> [할 일]
아래 기록에서 "Japan"라는 단어가 들어 있는 줄을 모두 골라 옮겨 적으세요.

> [제공된 기록]
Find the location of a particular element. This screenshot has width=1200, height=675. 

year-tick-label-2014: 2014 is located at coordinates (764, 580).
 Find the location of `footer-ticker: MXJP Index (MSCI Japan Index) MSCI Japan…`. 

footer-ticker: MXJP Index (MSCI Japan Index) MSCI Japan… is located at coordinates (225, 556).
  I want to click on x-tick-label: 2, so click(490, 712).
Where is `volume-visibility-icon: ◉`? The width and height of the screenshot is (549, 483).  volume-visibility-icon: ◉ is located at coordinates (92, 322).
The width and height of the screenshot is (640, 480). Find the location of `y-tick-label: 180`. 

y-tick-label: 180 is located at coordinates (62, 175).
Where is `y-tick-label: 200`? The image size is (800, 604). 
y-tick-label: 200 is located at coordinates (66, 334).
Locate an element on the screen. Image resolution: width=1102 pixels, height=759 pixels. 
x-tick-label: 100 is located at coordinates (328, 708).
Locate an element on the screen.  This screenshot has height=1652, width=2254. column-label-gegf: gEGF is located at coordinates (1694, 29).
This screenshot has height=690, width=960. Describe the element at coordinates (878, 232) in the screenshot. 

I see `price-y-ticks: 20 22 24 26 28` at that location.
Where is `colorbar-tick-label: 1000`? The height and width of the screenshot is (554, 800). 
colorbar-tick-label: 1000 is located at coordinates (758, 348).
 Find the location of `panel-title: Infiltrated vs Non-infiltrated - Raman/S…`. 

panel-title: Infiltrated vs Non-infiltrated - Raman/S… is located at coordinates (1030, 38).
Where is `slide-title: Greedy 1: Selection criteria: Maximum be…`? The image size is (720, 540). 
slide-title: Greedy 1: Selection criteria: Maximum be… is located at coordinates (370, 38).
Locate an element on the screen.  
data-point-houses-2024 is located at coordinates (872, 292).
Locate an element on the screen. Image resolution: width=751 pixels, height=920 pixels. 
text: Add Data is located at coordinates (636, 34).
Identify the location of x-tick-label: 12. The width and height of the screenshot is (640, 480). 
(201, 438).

> [과제 답변]
 Find the location of `footer-ticker: MXJP Index (MSCI Japan Index) MSCI Japan…`. 
footer-ticker: MXJP Index (MSCI Japan Index) MSCI Japan… is located at coordinates (225, 556).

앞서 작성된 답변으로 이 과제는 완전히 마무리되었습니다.